Ortsverein gegen Wiederinbetriebnahme der Verbrennungsanlage
SPD Bergeborbeck legt Veto ein

Peter Lübben, Vorsitzender der SPD Bergeborbeck. Sein Ortsverein legt ein klares Veto gegen die beabsichtigte Wiederinbetriebnahme einer Verbrennungsanlage auf dem Gelände des Entsorgers Harmuth ein.
  • Peter Lübben, Vorsitzender der SPD Bergeborbeck. Sein Ortsverein legt ein klares Veto gegen die beabsichtigte Wiederinbetriebnahme einer Verbrennungsanlage auf dem Gelände des Entsorgers Harmuth ein.
  • Foto: SPD
  • hochgeladen von Christa Herlinger

Der Vorstand des SPD Ortsvereins Bergeborbeck bezieht klare Kante. Die Genossen haben sich mehrheitlich gegen die Wiederaufnahme des Betriebes einer Verbrennungsanlage in Bergeborbeck gestellt. Diese soll auf dem Gelände des Entsorgungsunternehmens Harmuth eingerichtet werden.

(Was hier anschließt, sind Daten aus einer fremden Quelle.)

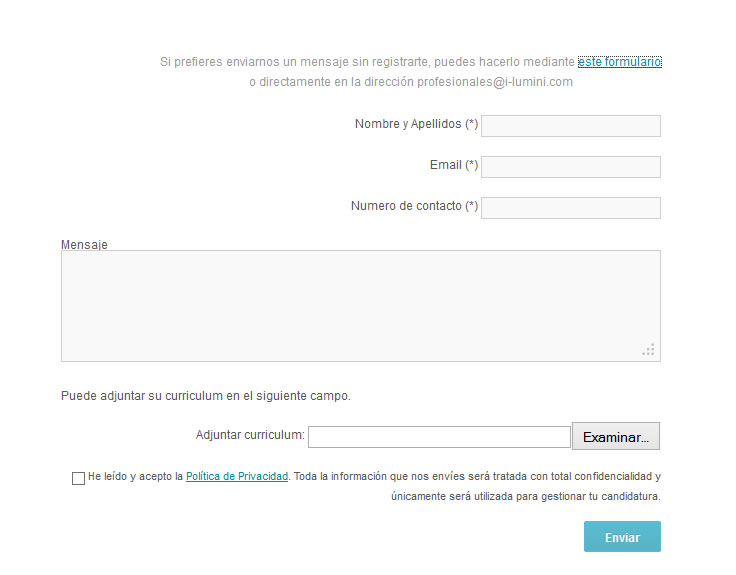Submit the form with Enviar
The width and height of the screenshot is (736, 575).
(x=622, y=537)
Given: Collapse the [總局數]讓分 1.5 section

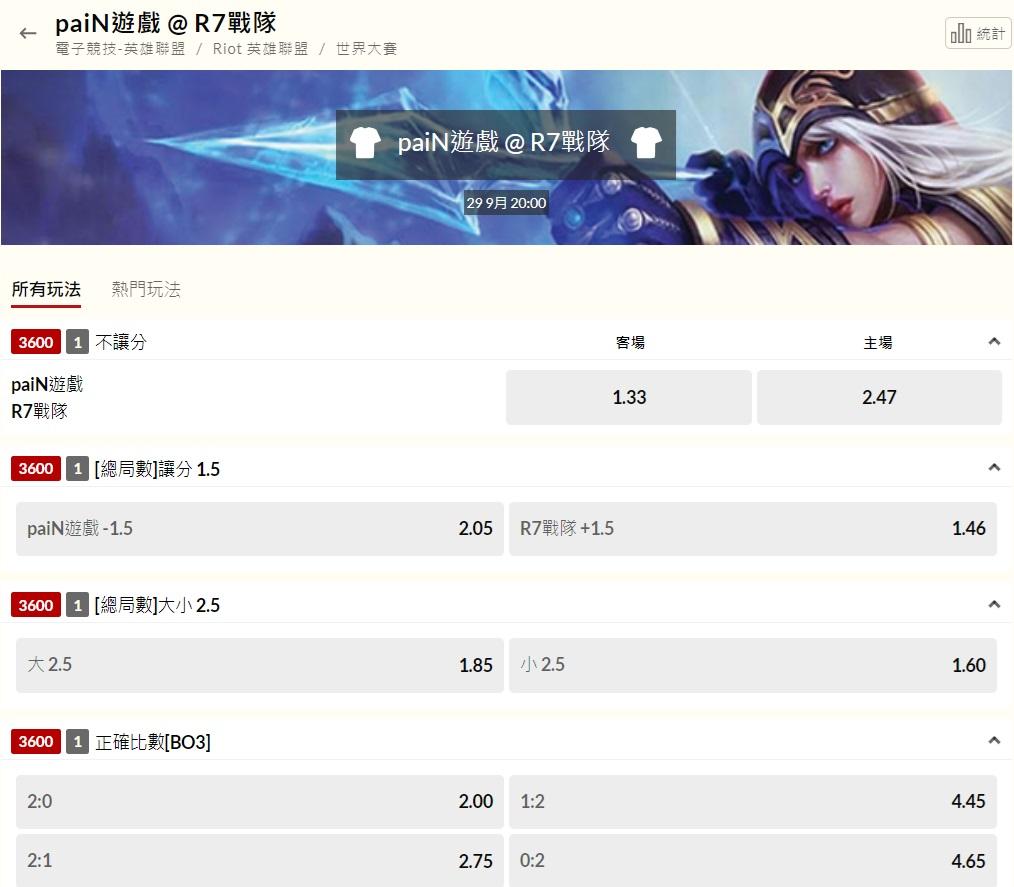Looking at the screenshot, I should tap(994, 467).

Das Entsorgungsunternehmen möchte auf seinem Gelände an der Econova-Allee eine Müllverbrennungsanlage wieder in Betrieb nehmen, um unter anderem 50.000 Tonnen Klärschlamm, beispielsweise Altöl und Ölabscheiderückstände, im Jahr zu verfeuern. Eine entsprechende Genehmigungsplanung laufe bereits. Wenn alles glatt geht, möchte das Unternehmen ab Ende 2019 mit der Verbrennung beginnen.

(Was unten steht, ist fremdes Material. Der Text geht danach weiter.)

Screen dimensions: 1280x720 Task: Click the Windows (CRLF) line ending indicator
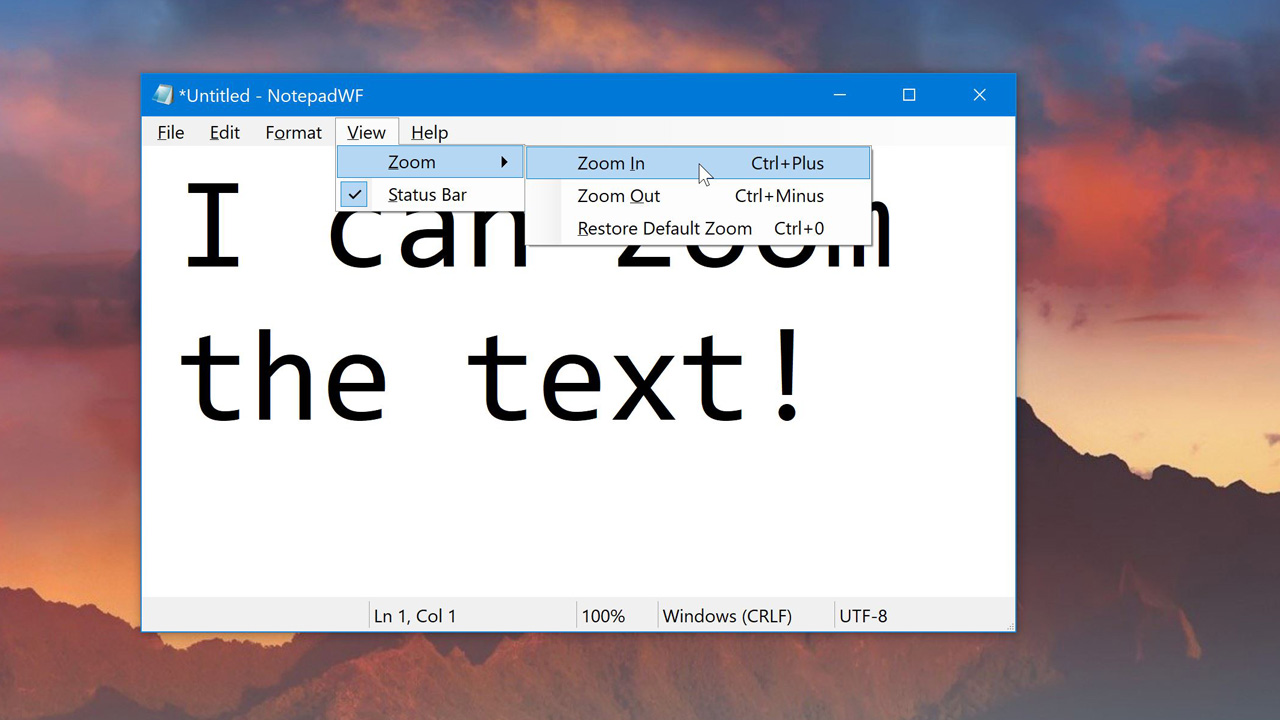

Der SPD Ortsverein Bergeborbeck sprach sich als einziger der sieben Borbecker Ortsvereine 2005 für eine Ansiedlung des Familienunternehmens auf dem Econova-Gelände aus. Gegen das 13.000 Quadratmeter große Recyclingcenter hat der Ortsverein Bergeborbeck auch heute nichts einzuwenden. „Doch die Verbrennung von Klärschlamm halten wir für nicht vertretbar. Weder für die Anwohner, noch für die benachbarten Betriebe an der Econova-Allee und auch nicht für die Umwelt“ so Peter Lübben, Bezirksvertreter und Vorsitzender des Ortsvereins.